> **TASK INSTRUCTIONS**
**A.** Reproduce the stretch of the COVID-19 research article from "In the US, Massachusetts-based" through "have shown promise." word for word.
**B.** According to the COVID-19 research article, how much did MigVax raise, and who led that investment round?

> **PAGE EXCERPT**
On Monday, Netanyahu pledged $60 million from Israel toward global efforts to develop therapies, diagnostic kits, and a vaccine for COVID-19 as part of an international summit of world leaders looking to raise $11 billion.
The European Commission pledged $1.09 billion, Britain pledged $482 million, Canada pledged $850 million, Japan promised over $830 million, and Saudi Arabia said it would put forward $500 million toward the effort.
Last month, Israeli scientists at the Migal Galilee Research Institute formed a new company, MigVax, to further adapt a vaccine they developed for a deadly coronavirus affecting poultry for human use. The scientists had been working for four years to develop a vaccine for IBV (Infectious Bronchitis Virus) which affects the respiratory tract, gut, kidney and reproductive systems of domestic fowl.
MigVax raised $12 million in an investment round led by OurCrowd for further development of the vaccine and said it hopes to begin clinical trials this summer.
Also in April, an Israeli scientist was awarded a US patent for his innovative vaccine design for the corona family of viruses and indicated that he was on track to develop a vaccine for SARS CoV2.
Meanwhile, two Israeli bio-medical companies have developed COVID-19 treatments that are being tested as part of a compassionate use program, a treatment option that allows for the use of not-yet-authorized medicine for severely ill patients.
RedHill BioPharma‘s investigational drug opaganib was used to treat patients with COVID-19 in Israel and preliminary findings have demonstrated clinical improvement. And Pluristem Therapeutics received backing from the European Investment Bank (EIB) just last week for its PLX cell therapy that it says may potentially be used to treat COVID-19 patients with pneumonia and pneumonitis. The therapy has been tested in Israel and the US with preliminary results showing a 100 percent survival rate.
In the US, Massachusetts-based company Moderna has begun clinical trials on an experimental vaccine, and California-based biotech firm Gilead Sciences is currently in a Phase III clinical trial to evaluate the safety and efficacy of its novel antiviral drug Remdesivir, developed originally for Ebola, in adults diagnosed with COVID-19. Initial results have shown promise.
These trials build on additional research including two clinical trials in China’s Hubei province led by the China-Japan Friendship Hospital, and a clinical trial in the US, led by NIAID.

> **GIVEN INFORMATION**
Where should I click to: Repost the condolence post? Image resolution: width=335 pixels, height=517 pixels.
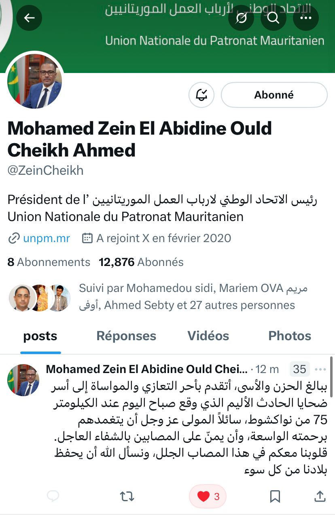pos(127,496)
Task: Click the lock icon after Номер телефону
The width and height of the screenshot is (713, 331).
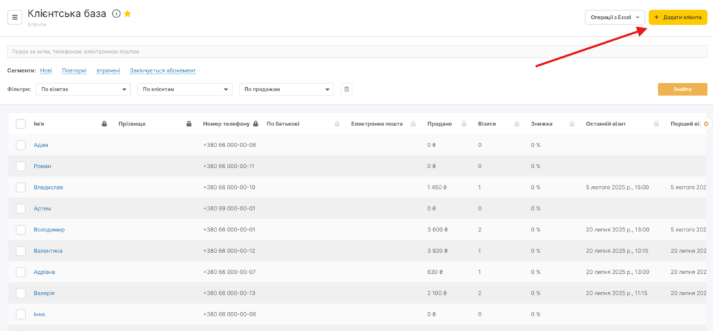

> **ANSWERS GIVEN**
**A.**
In the US, Massachusetts-based company Moderna has begun clinical trials on an experimental vaccine, and California-based biotech firm Gilead Sciences is currently in a Phase III clinical trial to evaluate the safety and efficacy of its novel antiviral drug Remdesivir, developed originally for Ebola, in adults diagnosed with COVID-19. Initial results have shown promise.

**B.** $12 million, in a round led by OurCrowd.